* **Exercise**
Can you change "GUI agent" to "screen agent" and give back the lines from the one containing "Where should I click to: Click" through the last line, with everything else unchanged?

(Item position lines)
============

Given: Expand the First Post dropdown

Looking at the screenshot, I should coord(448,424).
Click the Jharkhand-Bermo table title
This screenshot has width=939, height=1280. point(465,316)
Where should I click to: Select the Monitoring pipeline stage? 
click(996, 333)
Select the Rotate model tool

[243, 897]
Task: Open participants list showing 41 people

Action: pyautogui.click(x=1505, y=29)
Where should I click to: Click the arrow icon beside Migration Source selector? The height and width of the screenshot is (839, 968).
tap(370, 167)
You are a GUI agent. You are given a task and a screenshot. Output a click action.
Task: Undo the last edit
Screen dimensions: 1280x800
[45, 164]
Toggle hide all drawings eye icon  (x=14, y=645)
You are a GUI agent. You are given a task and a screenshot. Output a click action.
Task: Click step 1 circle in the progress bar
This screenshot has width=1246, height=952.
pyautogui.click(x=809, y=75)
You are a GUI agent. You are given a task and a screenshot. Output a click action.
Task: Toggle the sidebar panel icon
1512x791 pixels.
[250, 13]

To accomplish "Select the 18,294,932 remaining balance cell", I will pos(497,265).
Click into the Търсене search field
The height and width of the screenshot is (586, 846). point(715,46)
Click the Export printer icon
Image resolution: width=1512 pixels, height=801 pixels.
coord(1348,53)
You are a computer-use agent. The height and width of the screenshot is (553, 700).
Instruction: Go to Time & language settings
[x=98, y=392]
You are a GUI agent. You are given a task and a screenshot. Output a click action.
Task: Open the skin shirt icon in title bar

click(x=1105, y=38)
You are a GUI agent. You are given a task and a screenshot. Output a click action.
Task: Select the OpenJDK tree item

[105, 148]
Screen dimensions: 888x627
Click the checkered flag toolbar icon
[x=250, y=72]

============

* **Solution to this problem**
Where should I click to: Click the arrow icon beside Migration Source selector? The height and width of the screenshot is (839, 968).
tap(370, 167)
You are a screen agent. You are given a task and a screenshot. Output a click action.
Task: Undo the last edit
Screen dimensions: 1280x800
[45, 164]
Toggle hide all drawings eye icon  (x=14, y=645)
You are a screen agent. You are given a task and a screenshot. Output a click action.
Task: Click step 1 circle in the progress bar
This screenshot has width=1246, height=952.
pyautogui.click(x=809, y=75)
You are a screen agent. You are given a task and a screenshot. Output a click action.
Task: Toggle the sidebar panel icon
1512x791 pixels.
[250, 13]

To accomplish "Select the 18,294,932 remaining balance cell", I will pos(497,265).
Click into the Търсене search field
The height and width of the screenshot is (586, 846). point(715,46)
Click the Export printer icon
Image resolution: width=1512 pixels, height=801 pixels.
coord(1348,53)
You are a computer-use agent. The height and width of the screenshot is (553, 700).
Instruction: Go to Time & language settings
[x=98, y=392]
You are a screen agent. You are given a task and a screenshot. Output a click action.
Task: Open the skin shirt icon in title bar

click(x=1105, y=38)
You are a screen agent. You are given a task and a screenshot. Output a click action.
Task: Select the OpenJDK tree item

[105, 148]
Screen dimensions: 888x627
Click the checkered flag toolbar icon
[x=250, y=72]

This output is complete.